1 to 6 show a first embodiment of the present invention, in which FIG. 1 is a cross-sectional view showing the overall schematic structure of a magnetic actuator, FIG. 2 is an enlarged cross-sectional view of the main parts thereof, and FIG. Figure 4, which is a cross-sectional view along line ■-■ in Figure 2, is IV in Figure 2.
5 (a) and (b) are detailed views of the first magnet on the driver side, and FIG. 6 (a) and (b)
is a detailed view of the first magnet on the moving body side. 7 to 10 show a second embodiment of the present invention, in which FIG. 7 is a perspective view showing the entire conveying device, FIG. 8 is a front sectional view thereof, and FIG. 9 is a side sectional view. FIG. 10 is a plan sectional view.

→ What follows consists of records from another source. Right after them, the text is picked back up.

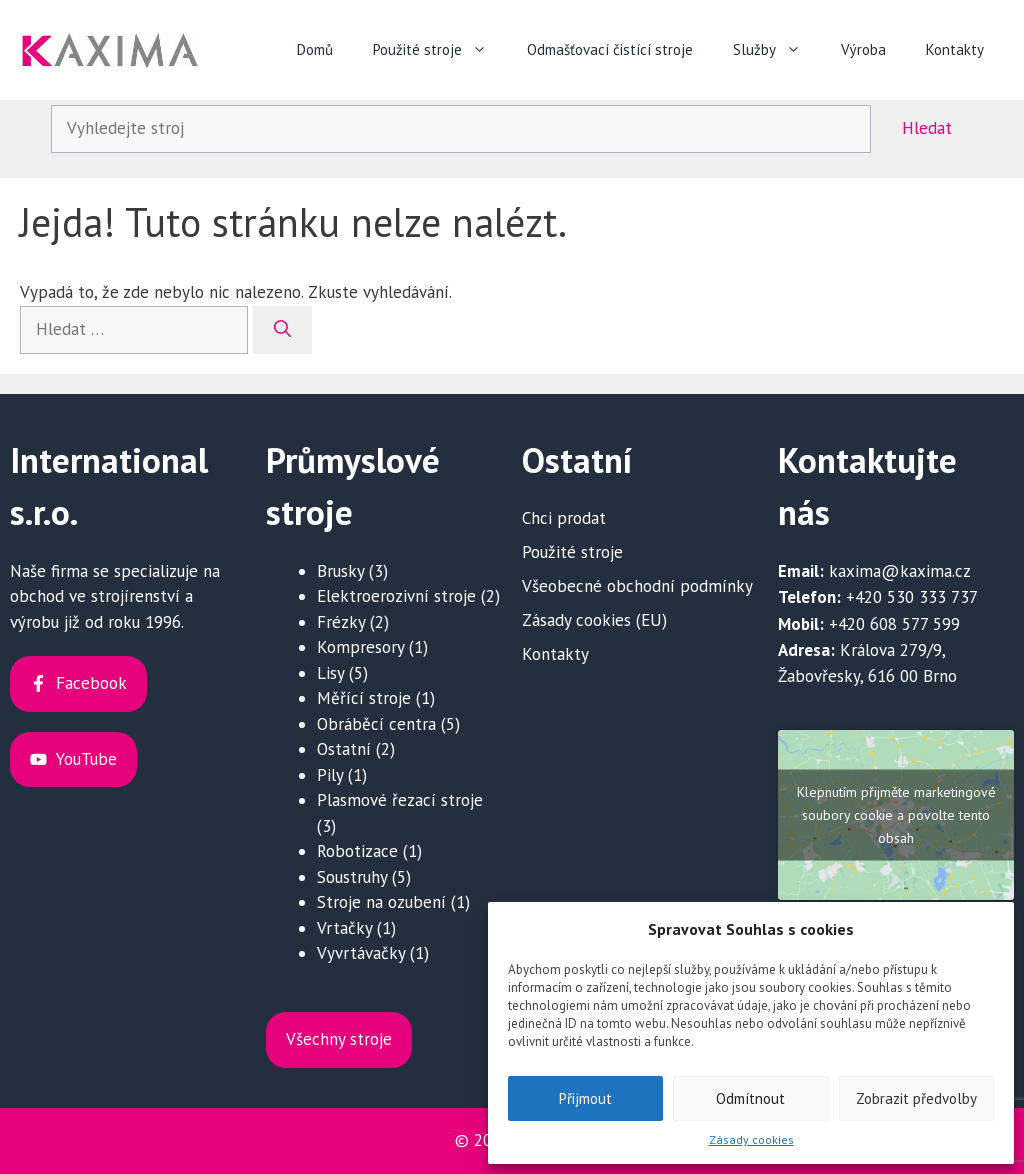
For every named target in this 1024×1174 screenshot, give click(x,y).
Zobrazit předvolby (916, 1098)
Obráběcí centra (376, 724)
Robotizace (357, 851)
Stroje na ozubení (381, 902)
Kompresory (360, 647)
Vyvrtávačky (361, 953)
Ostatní (344, 749)
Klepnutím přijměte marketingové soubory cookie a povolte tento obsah (896, 814)
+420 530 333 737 (912, 597)
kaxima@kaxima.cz (900, 571)
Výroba (863, 49)
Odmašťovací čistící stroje (610, 49)
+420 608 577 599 (894, 624)
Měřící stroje (364, 698)
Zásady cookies (751, 1139)
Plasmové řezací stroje (400, 800)
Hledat (927, 128)
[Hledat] (282, 330)
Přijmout (585, 1098)
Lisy (330, 673)
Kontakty (955, 49)
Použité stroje (440, 50)
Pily (330, 775)
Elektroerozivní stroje (396, 596)
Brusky (340, 571)
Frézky (341, 622)
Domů (315, 49)
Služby (777, 50)
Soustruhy (352, 877)
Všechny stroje (339, 1039)
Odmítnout (750, 1098)
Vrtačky (344, 928)
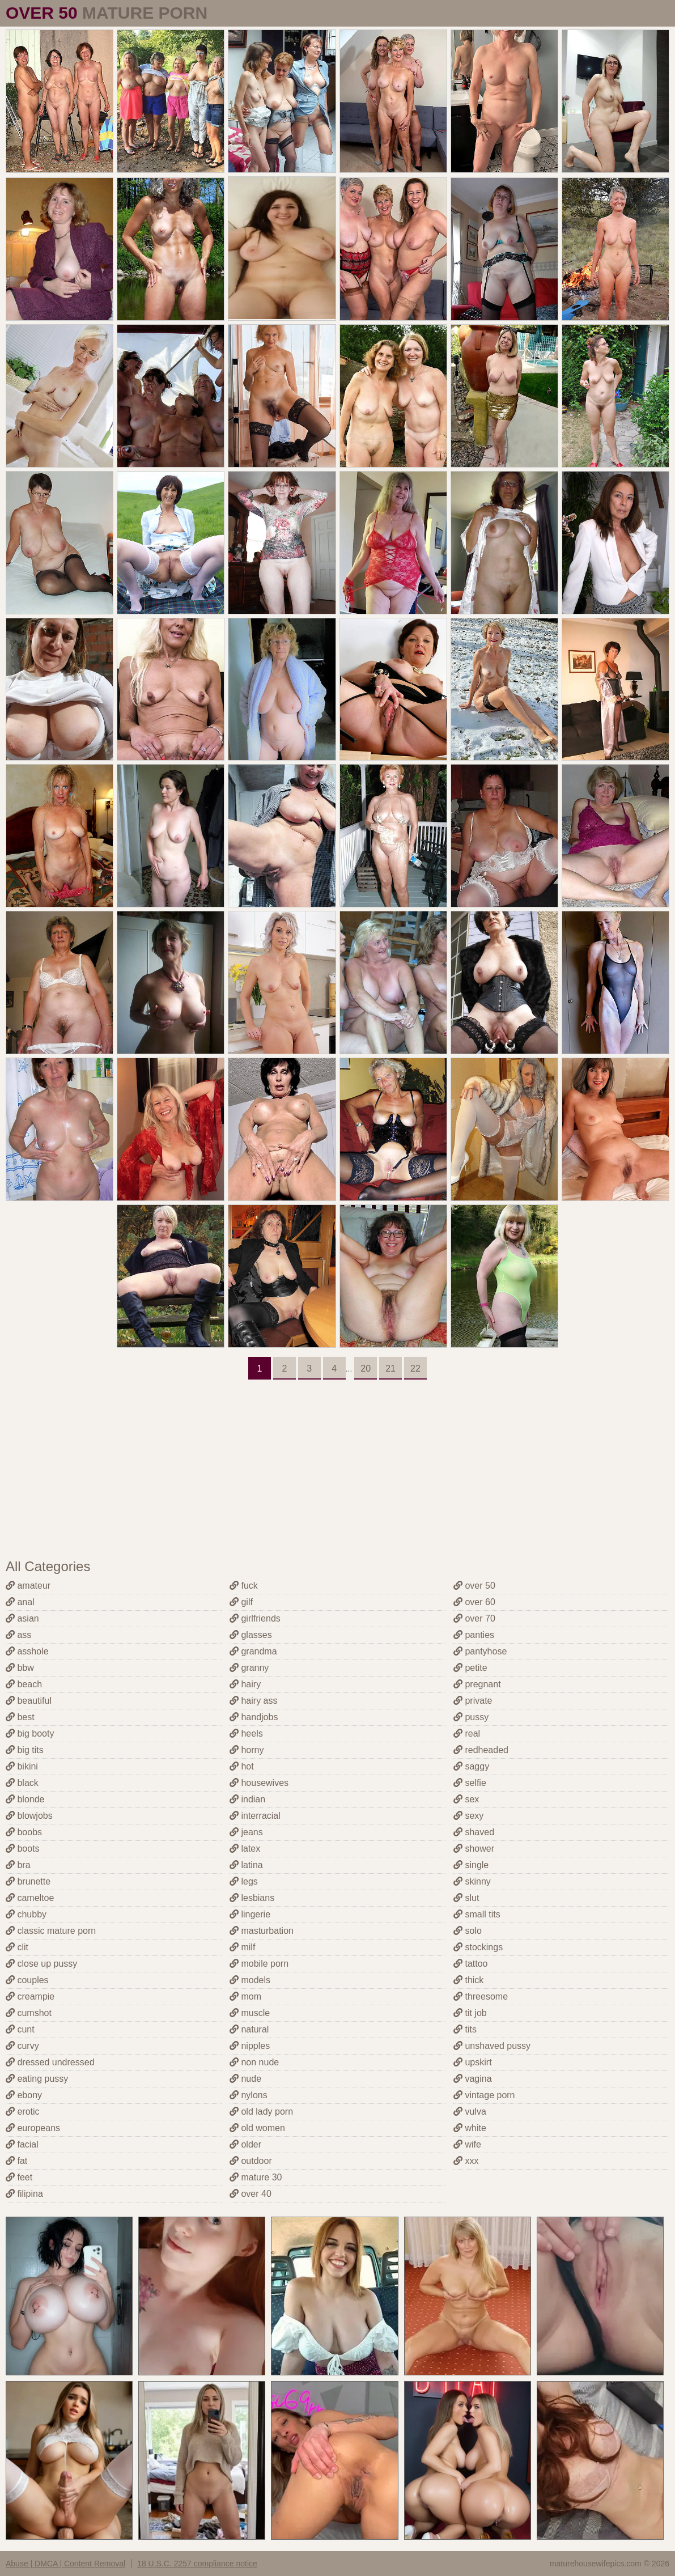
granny (249, 1668)
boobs (24, 1832)
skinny (472, 1881)
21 (390, 1368)
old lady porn (261, 2111)
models (250, 1980)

Further, FIG. 1I is a sectional view showing an example of a conventional lifting device. A... Lifting device, B... Base, 1...
... Cylinder (cylindrical body), 5 ... Ball screw mechanism (drive source), 8 ...
...Driver, 9.14...First magnet, 10, l 5...Second magnet, I2...
- Moving object, I8...Gap. Applicant Ishikawajima Harima Heavy Industries Co., Ltd. Figure 2 Figure 6 (.) 1.4a Figure 6 (1)) Figure 5 (a) Figure 5 (b) Figure 10 Figure 11

Claims (1)

[Claims] A drive body disposed inside the cylinder and moved in the axial direction of the cylinder by a drive source, and a drive body disposed outside the cylinder with a gap between the outer surface of the cylinder and driven by the drive body. and a movable body that moves in the axial direction of the cylindrical body, and the drive body and the movable body are provided with a pair of first magnets that cause the movable body to follow the drive body by mutual repulsive force. A magnetic actuator comprising a pair of second magnets that secure the gap between the movable body and the cylindrical body by repelling or attracting each other.